Pain Assessment & Management
Objectives

  • Pain is an unpleasant sensation that is either acute or chronic, perceived in response to tissue damage.
  • Research has revealed that infants and children feel pain, just as adults do, despite past beliefs to the contrary.
  • Pain behaviors in children are similar to the behaviors of fearful and anxious children.
  • Every infant, child, and adolescent has the right to adequate pain control.
  • The goal of pain assessment is to provide accurate information about the location and intensity of the child’s pain and how the child is responding to it.
  • Learning how the child expresses pain, both verbally and behaviorally, will help the nurse make a better assessment.
  • Children learn how and when to seek help for pain and how to cope with pain by observing other family members.

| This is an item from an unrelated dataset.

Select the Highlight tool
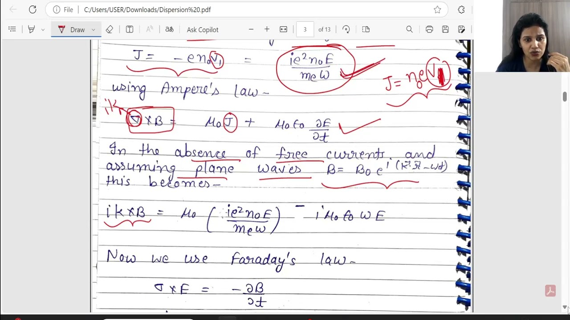The height and width of the screenshot is (320, 570). click(x=31, y=29)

  • Numerous tools have been developed and validated to assess pain in infants and children.
  • Pharmacologic interventions for pain control include opioids and nonsteroidal anti-inflammatory drugs (NSAIDs).
  • Opioids are equally as effective when given by mouth, intramuscularly, and intravenously when an equianalgesic dose is used.
  • Analgesia for continuous or severe pain should be given around the clock to maintain pain control. Patient-controlled analgesia is one method of administering a continuous infusion of an opioid medication and allowing the child to infuse additional small doses for episodic pain.
  • Epidural and regional nerve blocks are pain-control methods gaining acceptance because they do not have the side effects associated with systemic medications.
  • Nonpharmacologic methods of pain management include parental presence, distraction, cutaneous stimulation, electroanalgesia, imagery, relaxation techniques, hypnosis, and application of heat and cold.
  • Parents need education and preparation to provide pain control for children discharged home following surgery and injuries. Children with chronic conditions often need long-term pain management.
  • Many diagnostic and therapeutic procedures cause pain and anxiety in children. Provide optimal prophylactic pain management to reduce the anxiety associated with future procedures.
  • Conscious sedation is used to reduce the child’s anxiety associated with painful procedures. Analgesia is usually given in association with sedation when the procedure would cause pain or discomfort in an alert child.